[begin TEXT]
The postgresql.md5_auth_cidr_addresses subnet settings must be identical for all members of the backend cluster. In the case where the subnet settings of the frontend cluster are different from the subnet settings of the backend cluster, the values set on the members of the backend cluster should contain the subnet of the frontend cluster. This guarantees that all members of a cluster can still communicate with each other after a cluster change of state occurs. For example, if the frontend subnet setting is “” and the backend subnet setting is “”, then the postgresql.md5_auth_cidr_addresses subnet settings must be postgresql.md5_auth_cidr_addresses = ["samehost", "samenet", "",]

Cluster Security Considerations

A backend cluster is expected to run in a trusted environment. This means that untrusted users that communicate with and/or eavesdrop on services provided by the backend cluster can potentially view sensitive data.

Communication Between Nodes

PostgreSQL communication between nodes in the backend cluster is encrypted, and uses password authentication. All other communication in the backend cluster is unauthenticated and happens in the clear (without encryption).
[end TEXT]
[begin INFORMATION SUPPLIED]
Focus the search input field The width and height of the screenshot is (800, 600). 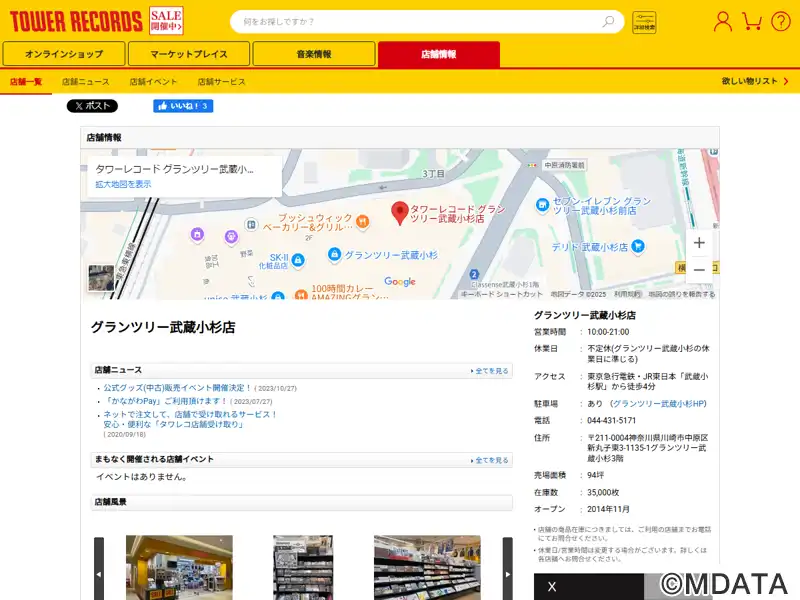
[end INFORMATION SUPPLIED]
> **OBJECTIVES**
1) Copy the passage of the cluster documentation from "PostgreSQL communication between" through "clear (without encryption).", renaming "backend cluster" to "server cluster" each time it occurs.
2) Extend the cluster documentation beyond its final sentence.

> **ANSWERS FOR THIS EXERCISE**
1)
PostgreSQL communication between nodes in the server cluster is encrypted, and uses password authentication. All other communication in the server cluster is unauthenticated and happens in the clear (without encryption).

2)
Communication Between Frontend Group & Backend Cluster

PostgreSQL communication from nodes in the frontend group to the leader of the backend cluster uses password authentication, but communication happens in the clear (without encryption).

Elasticsearch communication is unauthenticated and happens in the clear (without encryption).

Securing Communication

Because most of the peer communication between nodes in the backend cluster happens in the clear, the backend cluster is vulnerable to passive monitoring of network traffic between nodes. To help prevent an active attacker from intercepting or changing cluster data, Chef recommends using iptables or an equivalent network ACL tool to restrict access to PostgreSQL, Elasticsearch and etcd to only hosts that need access.

By service role, access requirements are as follows:

Service Access Requirements
PostgreSQL All backend cluster members and all Chef server frontend group nodes.
Elasticsearch All backend cluster members and all Chef server frontend group nodes.
etcd All backend cluster members and all Chef server frontend group nodes.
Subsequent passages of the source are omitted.